Transmanubrial Approach

The transmanubrial approach is a variation of the transsternal approach.39 It is performed by using an osteotomy of the manubrium, with or without a medial claviculotomy.3842 Sundaresan et al.43 recommend resection of the medial third of the clavicle along with the creation of a window in the manubrium (Fig. 169-19).

The head is positioned slightly contralaterally in the supine position. Most authors recommend a left-sided approach.

Either of two incisions may be used: a T-shaped incision, with the transverse arm 2 cm above the clavicle and the midline vertical arm extending to the sternum, or a medial sternocleidomastoid incision extending to the sternum.38,44 This incision permits a simultaneous ventromedial midcervical approach (Fig. 169-20).
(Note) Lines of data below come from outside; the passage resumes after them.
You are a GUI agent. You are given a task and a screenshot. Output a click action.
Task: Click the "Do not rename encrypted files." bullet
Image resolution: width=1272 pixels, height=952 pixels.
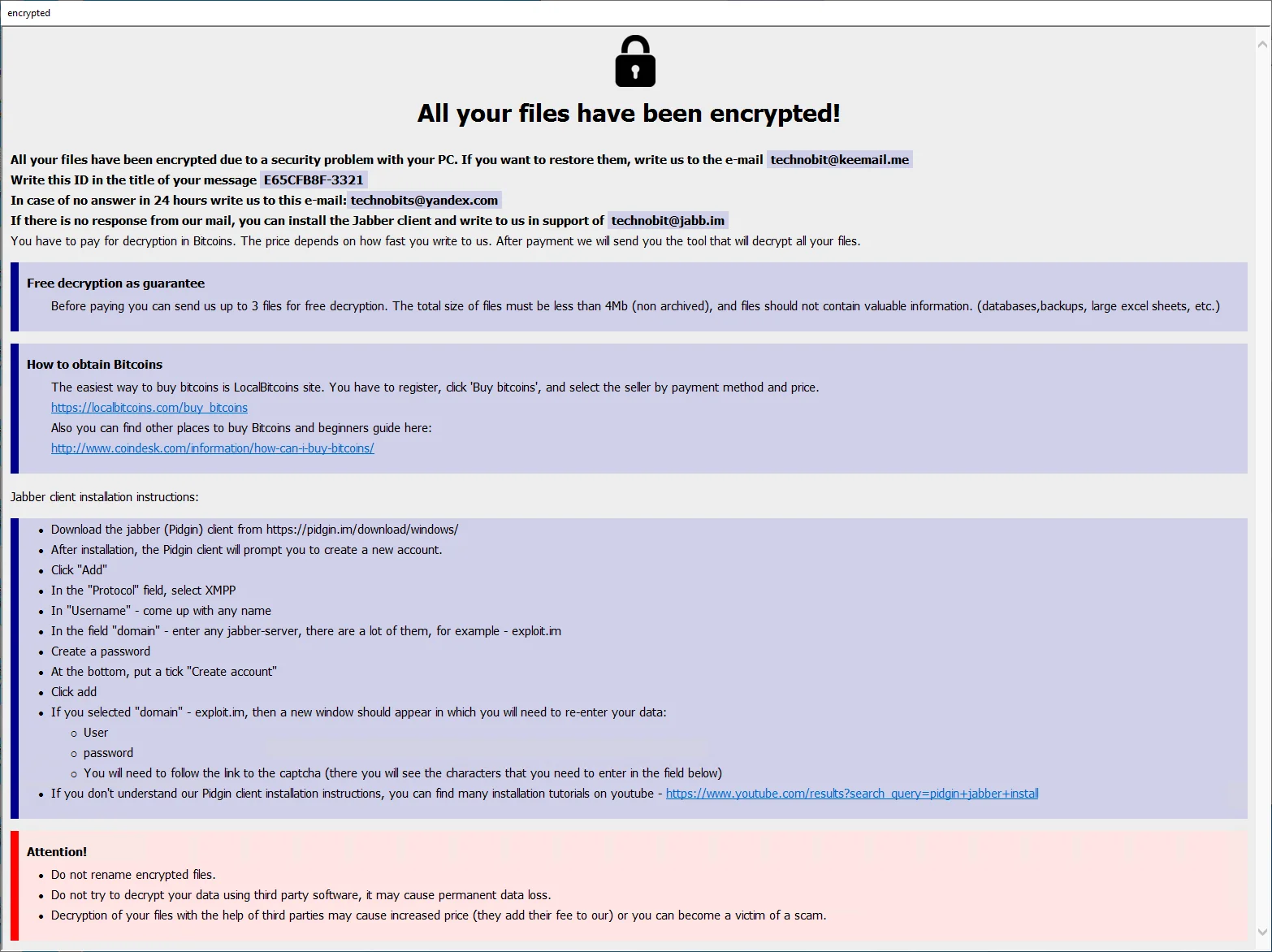click(x=133, y=875)
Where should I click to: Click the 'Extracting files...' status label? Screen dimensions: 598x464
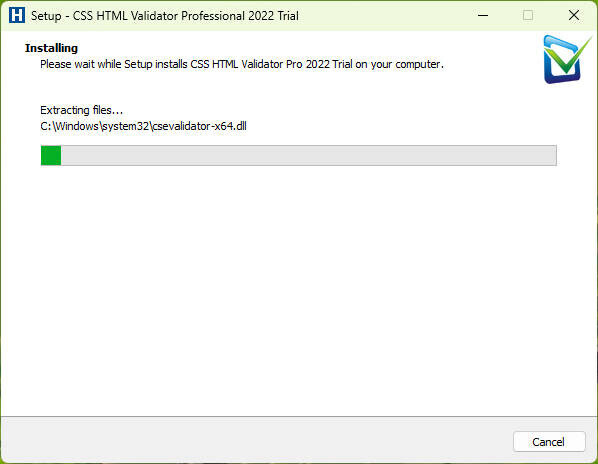(81, 110)
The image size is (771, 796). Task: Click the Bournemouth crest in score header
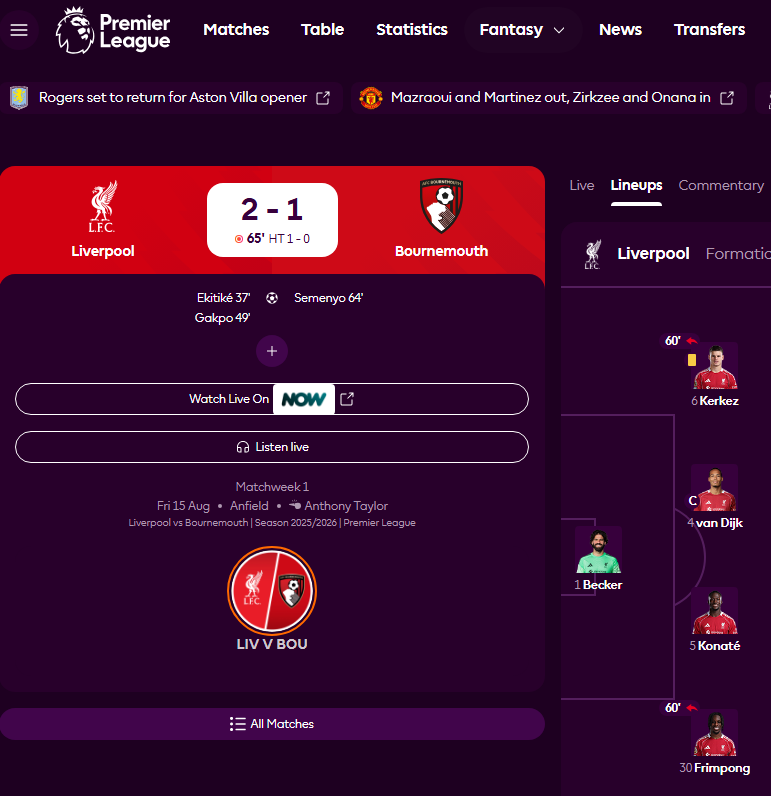pos(441,206)
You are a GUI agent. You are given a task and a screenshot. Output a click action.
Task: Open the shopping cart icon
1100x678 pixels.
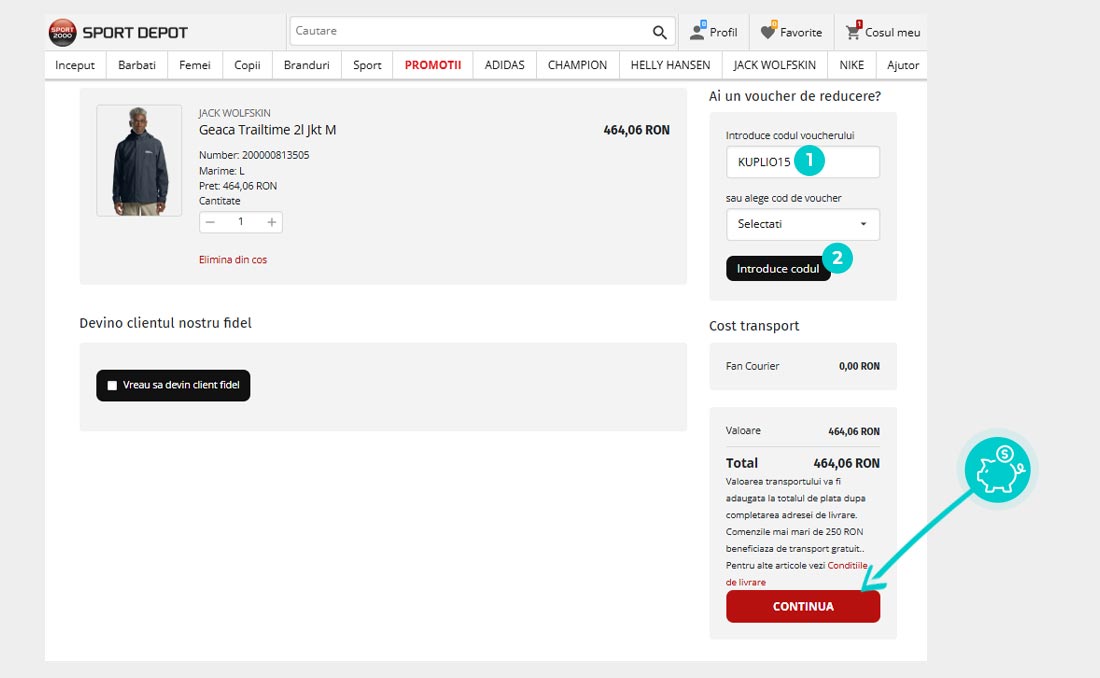click(x=853, y=32)
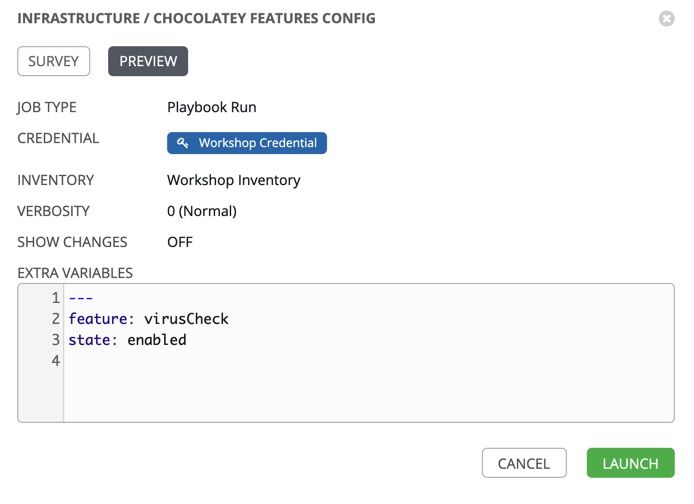
Task: Click the Workshop Inventory value
Action: click(x=233, y=180)
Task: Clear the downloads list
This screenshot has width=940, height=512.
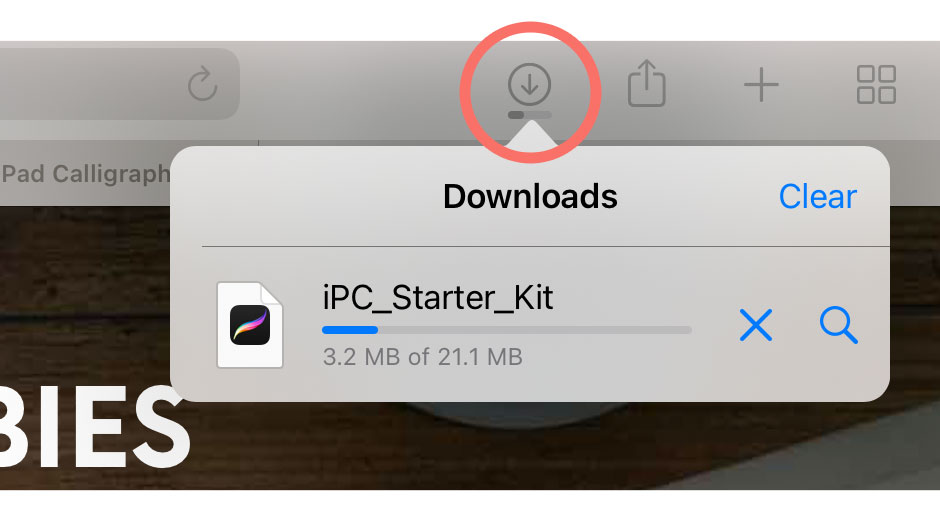Action: click(817, 197)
The upper outer corner of the manubrium, the first costal cartilage, and the medial third of the clavicle are divided. With this exposure, the great vessels and the lower roots of the brachial plexus are retracted. If it is connected to a ventromedial cervical exposure, a generous exposure to the cervicothoracic vertebrae from C3 to T5 can be obtained.45

The sternocleidomastoid muscle and the omohyoid muscle are divided. The phrenic nerve, the 11th cranial nerve, the sympathetic chain, and, on the left side, the thoracic duct should be protected. If necessary, the left innominate vein may be divided.44

The manubrium and the clavicle may be reattached by using wires or miniplates. These bone fragments may be used as bone grafts without significant deformity or instability in a tumor patient. In a young healthy individual, the clavicle should be replaced.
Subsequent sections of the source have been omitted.